The following Personal Tax guidance note by Tolley provides comprehensive and up to date tax information covering:
A debt is not normally a chargeable asset for capital gains purposes unless it is a ‘debt on a security’. Broadly, this is defined as marketable loan stock other than gilts and qualifying corporate bonds (which are exempt assets). So, usually, any loss created by the default on a debt is not a loss for capital gains purposes.
However, an allowable capital loss may arise where loans made to traders become irrecoverable or a payment is made under guarantee on behalf of a trader. Once the loss is claimed, it can be utilised in the same way as any other allowable capital loss. See the Use of capital losses guidance note.

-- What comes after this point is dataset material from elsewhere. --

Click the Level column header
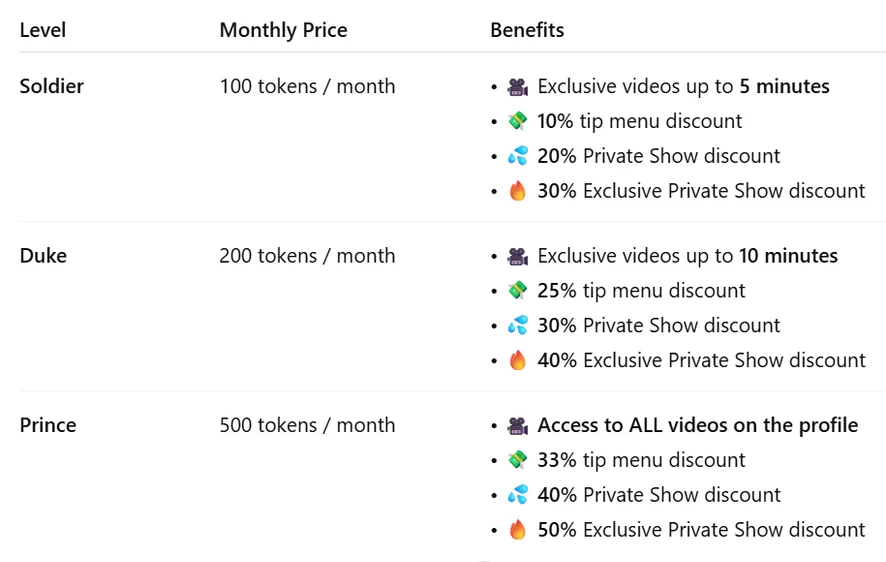The width and height of the screenshot is (886, 562). tap(43, 30)
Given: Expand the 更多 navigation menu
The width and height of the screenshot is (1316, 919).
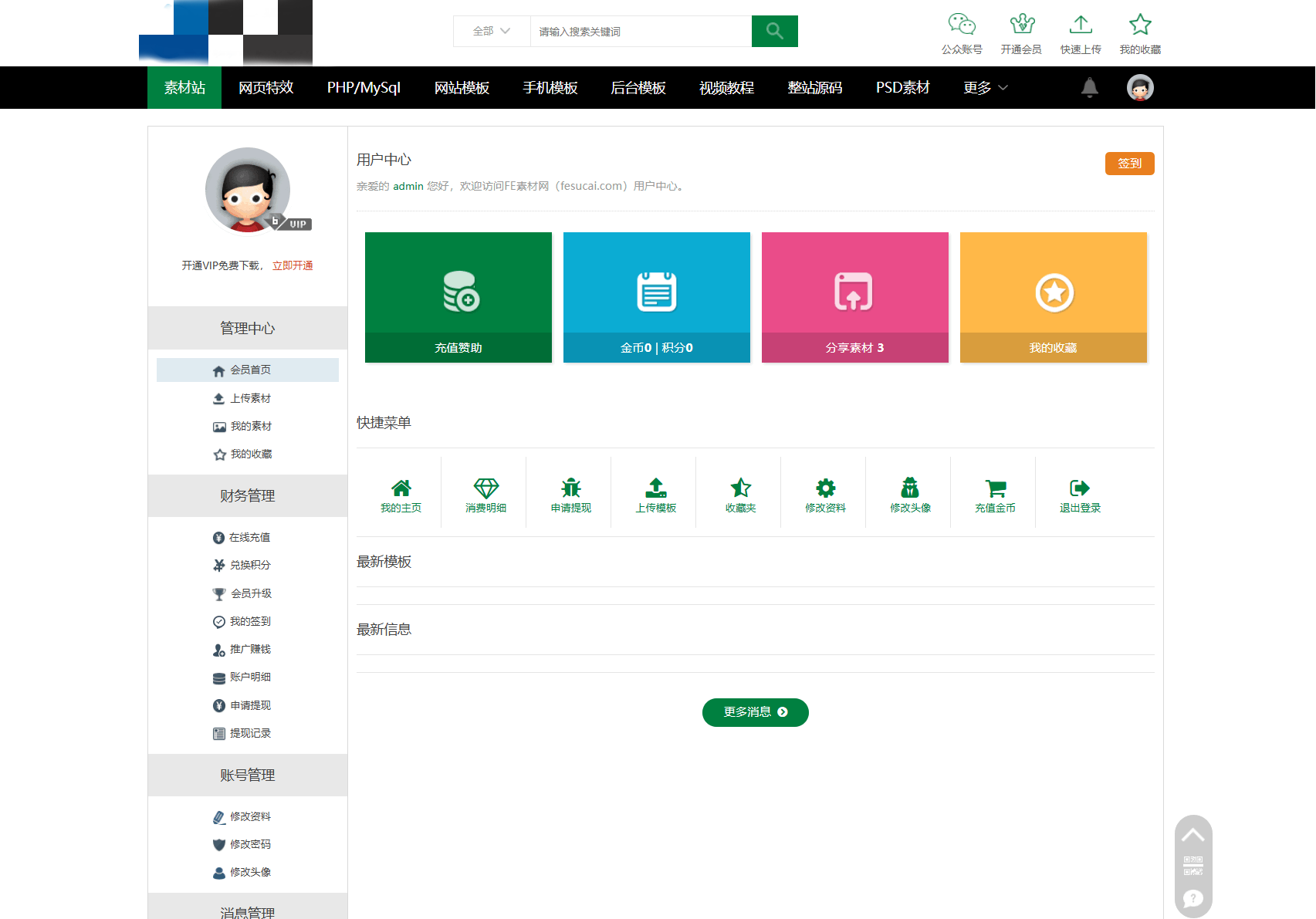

Any later recovery of the loan / guarantee payment is treated as a capital gain equal to so much of the loss already allowed that is recovered.
For further reading, see Tolley’s Capital Gains Tax 2018/19 Chapter 44.12 (subscription sensitive).
Note that in July 2018, the European Commission formally gave notice to the UK Government that the irrecoverable loan to trader rules breach the EU principle of free movement of capital. This is because the relief is only available where the borrower is UK resident. Therefore, it may be possible for individuals with irrecoverable loans to non-UK traders or those how have made a payment under a guarantee on behalf of a non-UK trader to claim loss relief. For a detailed discussion of the matter and the options open to the taxpayer with respect to both losses arising in the current tax year and in previous tax years, see the EU legal challenge ― losses on shares set against income news item.